住宅ローンの固定金利に影響する長期金利の最新動向

固定金利(当初固定、全期間固定)は、契約で決めた期間にわたって金利を固定するタイプの住宅ローンであり、長期金利(10年国債利回り)の影響を受けます。

例えば金融機関が10年固定金利の商品を販売する場合は、「金融機関が10年固定金利で調達した金利に利益を乗せて10年固定金利を融資している」という建前をとっているのです。

10年国債利回りは長期金利の代表的な指標であり、10年固定以外の固定金利タイプも10年国債利回りの影響を受けて上下しています。

日本長期金利(10年国債利回り)の推移グラフ(2021/12/15~2022/1/19)

日本長期金利(10年国債利回り)の推移グラフ(2021/12/15~2022/1/19)

11月26日には南アフリカで確認された新型コロナの新たな変異ウイルスへの懸念で日経平均株価が一段と下げたこともあり、相対的に安全資産とされる国内債には再び買いが優勢となり、一時金利は下がりました。

その後世界保健機関(WHO)はオミクロン株について、従来のデルタ株よりも感染力は強いが、重症度は低いとの見方を示しました。2021年末から2022年始にかけては米金利上昇が波及して上昇しています。
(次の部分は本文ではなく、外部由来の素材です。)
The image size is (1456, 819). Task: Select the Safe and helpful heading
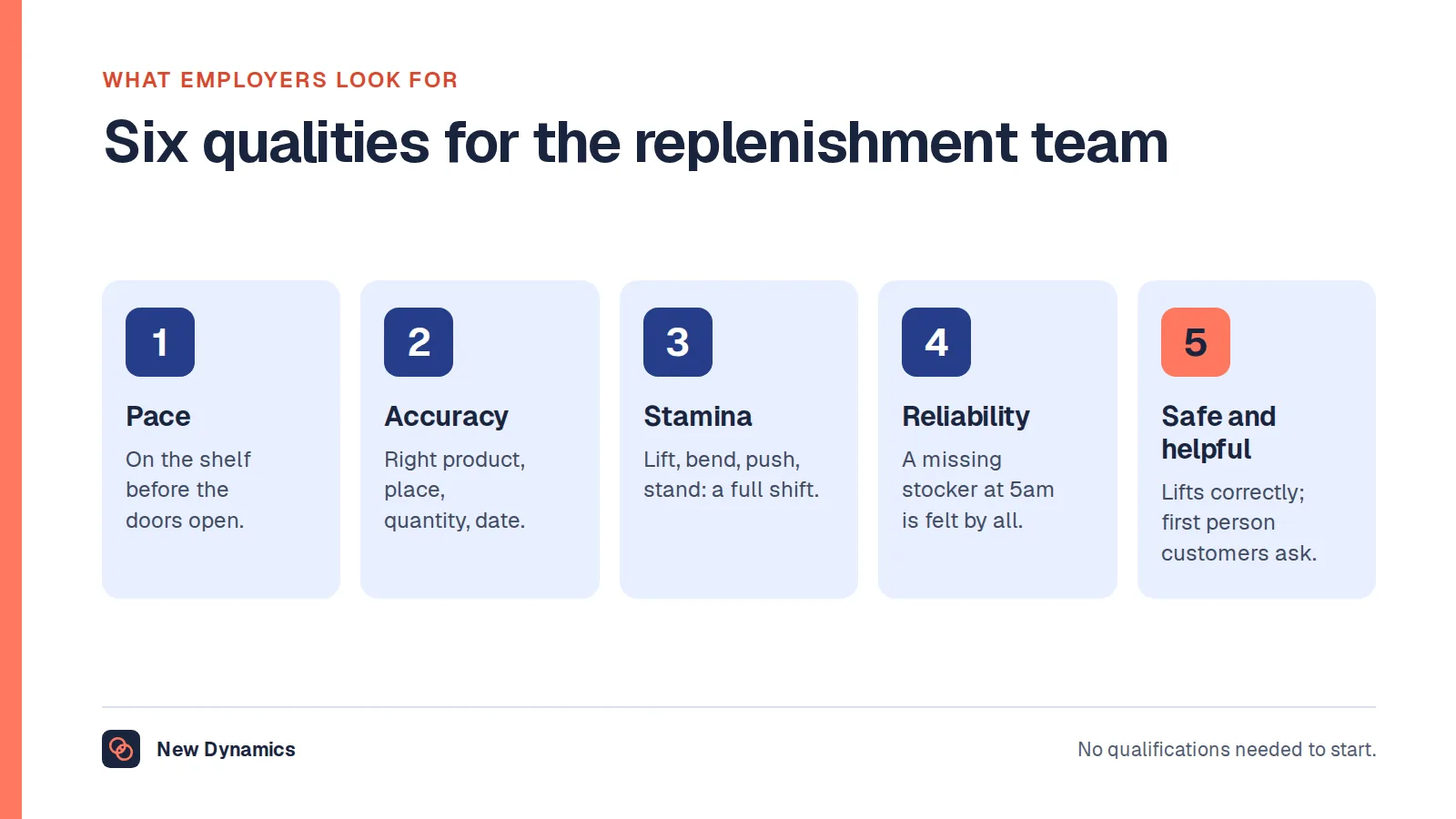pos(1218,432)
米国長期金利(10年国債利回り)の推移グラフ(2021/12/15~2022/1/19)

米国長期金利(10年国債利回り)の推移グラフ(2021/12/15~2022/1/19)

11月22日にはFRBパウエル議長の再任が決まり、金融政策をめぐる不透明感が薄れたとの見方から金利は上昇しました。その後11月26日には南アフリカで確認された変異型、オミクロン株の懸念で米国債に再び買いが優勢となり金利は下がっています。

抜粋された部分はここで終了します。